Exercise set:
a. From the article on community fridges, extract word for word the part that opens with the words containing "Elsewhere in the" and closes with "they do that?".
b. Continue the news article about community fridges in Great Lakes cities from where it stops.

Passage provided:
########

By KAYLA NELSEN
Capital News Service
LANSING — In Great Lakes cities and elsewhere not all of the fridges that sit on the sidewalks are bound for the landfill or for resale.
Some are community hubs resisting environmental damage, food insecurity and the stigma of mutual aid.
Community fridges are working fridges, usually connected to an organization, that provide free food to passersby. The concept is to take what you need and bring what you can.
In August 2020, Emily Eicher and Alyssa Rogers, two graduate students at Wayne State University, started the Detroit Community Fridge in Southwest Detroit. Eicher is studying art therapy and clinical mental health counseling, while Rogers is a pre-med student.
“A majority of the neighborhoods in Detroit are considered food insecure by the state of Michigan,” Eicher said. “It’s pretty apparent (there is a) lack of access to food and the lack of affordable and easy transportation.”
There are now four fridges across Detroit, placed next to locations that offer other forms of aid, such as family and child care services and free hygiene and menstrual products, Eicher said.
Benton Harbor, Niles, Kalamazoo, Muskegon and Muskegon Heights also have community fridges.
Elsewhere in the Great Lakes region there are community fridges in such major cities as Milwaukee, Madison, Chicago, Cleveland and Toronto.
Ernst Bertone Oehninger, the founder of the Freedge Network, planted the first U.S. community fridge in 2014 as a graduate student at the University of California, Davis said. Interested in combating food insecurity locally, Oehninger said he and his friends put a fridge stocked with food outside their house for community members.
Early on, the fridge was shut down because the county’s food code didn’t cover such services. But legitimate food code violations are rarely a problem for community fridges, Oehninger said.
“Nobody gives rotten food away. People who give food away give good food. Otherwise, why would they do that?
“There’s all this misconception about poverty that poor people will always eat whatever you give them,” he said.

########

Records shown:
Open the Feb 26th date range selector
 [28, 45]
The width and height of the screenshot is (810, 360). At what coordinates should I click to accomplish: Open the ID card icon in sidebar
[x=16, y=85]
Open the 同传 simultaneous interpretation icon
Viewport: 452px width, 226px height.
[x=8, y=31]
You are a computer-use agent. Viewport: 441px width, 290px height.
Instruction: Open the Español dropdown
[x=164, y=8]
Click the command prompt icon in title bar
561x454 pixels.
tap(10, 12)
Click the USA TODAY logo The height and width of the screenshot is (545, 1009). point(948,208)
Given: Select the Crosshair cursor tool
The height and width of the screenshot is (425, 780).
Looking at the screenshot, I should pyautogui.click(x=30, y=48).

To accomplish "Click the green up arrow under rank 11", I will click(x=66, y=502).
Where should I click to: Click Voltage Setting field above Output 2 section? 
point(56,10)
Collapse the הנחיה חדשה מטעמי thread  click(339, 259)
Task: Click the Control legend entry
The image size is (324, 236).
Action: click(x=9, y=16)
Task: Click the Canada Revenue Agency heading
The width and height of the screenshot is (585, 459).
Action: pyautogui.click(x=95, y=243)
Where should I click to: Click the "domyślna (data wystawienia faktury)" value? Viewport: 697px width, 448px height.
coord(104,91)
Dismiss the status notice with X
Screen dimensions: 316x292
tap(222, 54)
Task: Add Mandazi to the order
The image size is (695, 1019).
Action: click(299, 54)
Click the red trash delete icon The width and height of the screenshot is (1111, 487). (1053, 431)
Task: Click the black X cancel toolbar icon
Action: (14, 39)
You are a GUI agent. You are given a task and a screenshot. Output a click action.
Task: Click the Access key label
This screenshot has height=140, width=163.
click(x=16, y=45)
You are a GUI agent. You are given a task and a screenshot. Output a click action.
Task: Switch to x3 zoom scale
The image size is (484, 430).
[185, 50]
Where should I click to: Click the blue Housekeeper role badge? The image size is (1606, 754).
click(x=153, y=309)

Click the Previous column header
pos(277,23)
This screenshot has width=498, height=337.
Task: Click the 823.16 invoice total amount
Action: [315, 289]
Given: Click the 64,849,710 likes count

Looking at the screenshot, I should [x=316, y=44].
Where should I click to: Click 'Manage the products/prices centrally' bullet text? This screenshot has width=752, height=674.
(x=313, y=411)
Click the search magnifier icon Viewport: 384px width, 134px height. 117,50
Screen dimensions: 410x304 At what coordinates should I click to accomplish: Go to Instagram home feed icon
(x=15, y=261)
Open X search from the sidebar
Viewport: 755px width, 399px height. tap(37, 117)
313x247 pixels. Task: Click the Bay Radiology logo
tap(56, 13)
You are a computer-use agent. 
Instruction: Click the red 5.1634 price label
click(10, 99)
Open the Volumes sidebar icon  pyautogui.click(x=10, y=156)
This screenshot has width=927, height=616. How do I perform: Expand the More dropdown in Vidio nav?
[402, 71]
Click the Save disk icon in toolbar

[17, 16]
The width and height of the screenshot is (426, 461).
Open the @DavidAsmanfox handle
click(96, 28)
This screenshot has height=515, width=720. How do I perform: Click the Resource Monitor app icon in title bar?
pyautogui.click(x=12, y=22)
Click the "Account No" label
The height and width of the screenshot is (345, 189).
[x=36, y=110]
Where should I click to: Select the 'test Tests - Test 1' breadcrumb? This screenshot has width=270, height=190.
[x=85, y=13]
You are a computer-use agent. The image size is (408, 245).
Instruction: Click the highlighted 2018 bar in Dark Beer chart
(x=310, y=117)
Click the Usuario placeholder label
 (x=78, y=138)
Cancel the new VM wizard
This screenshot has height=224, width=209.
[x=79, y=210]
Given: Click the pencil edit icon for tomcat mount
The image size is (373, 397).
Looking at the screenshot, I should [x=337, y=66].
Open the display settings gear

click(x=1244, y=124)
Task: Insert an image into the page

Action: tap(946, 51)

########

Responses for each task:
a.
Elsewhere in the Great Lakes region there are community fridges in such major cities as Milwaukee, Madison, Chicago, Cleveland and Toronto.
Ernst Bertone Oehninger, the founder of the Freedge Network, planted the first U.S. community fridge in 2014 as a graduate student at the University of California, Davis said. Interested in combating food insecurity locally, Oehninger said he and his friends put a fridge stocked with food outside their house for community members.
Early on, the fridge was shut down because the county’s food code didn’t cover such services. But legitimate food code violations are rarely a problem for community fridges, Oehninger said.
“Nobody gives rotten food away. People who give food away give good food. Otherwise, why would they do that?

b.
Stereotypes about poverty that inform interpretations of food codes present an obstacle to the success of community fridges, Oehninger said.
Since 2014, Oehninger has traveled the world to learn about food insecurity and plant more community fridges for what grew to become the Freedge Network.
It was not until a New York City community fridge went viral in 2020 that the movement became popular across the United States, Oehninger said.
The Brooklyn fridge was founded in February 2020 by A New World in Our Hearts, a New York City-based solidarity network. There are now over 100 fridges across the city, said founder Thadeaus Umpster, who has been a mutual aid organizer since 1997.
Community fridges combat the misconception that mutual aid is charity.
“Just by doing what we’re doing, we show that this isn’t about charity,” he said. “This isn’t about rich people giving to poor people to assuage their guilt. Me sharing food isn’t charity because these are my people. These are my neighbors, my family.”
The New York City fridges are stocked with food from grocery stores that otherwise would have been thrown out because of approaching expiration dates, Umpster said.
“A big part of why we do this is because we’re environmentalists and we see the amount of waste that goes on in society in general,” he said. “Instead of going to a landfill, the food goes to people who need it.”
Community fridges are open to contributions from local residents.
““Anyone can take food,” Umpster said “Anyone can put food in. Anyone can come and clean the fridge and anyone can leave a mess. So it’s very up to the people what their community fridge looks like.”
Eicher, in Detroit, said she believes that mutual aid is the most sustainable way to combat societal issues.
“Community fridges, in general, are a pretty radical solution because it’s no questions asked, it’s no money, no limitations, no policing,” she said. “It’s based on trust and love, and that’s not really the way the government runs.”
“It’s a beautiful thing, the way people in the neighborhood jump in and pick up food and drive it to people they know can’t walk to the fridge,” Eicher said. “It goes to show that if you can give people somewhat of a platform and resources, that they care and want to help each other.”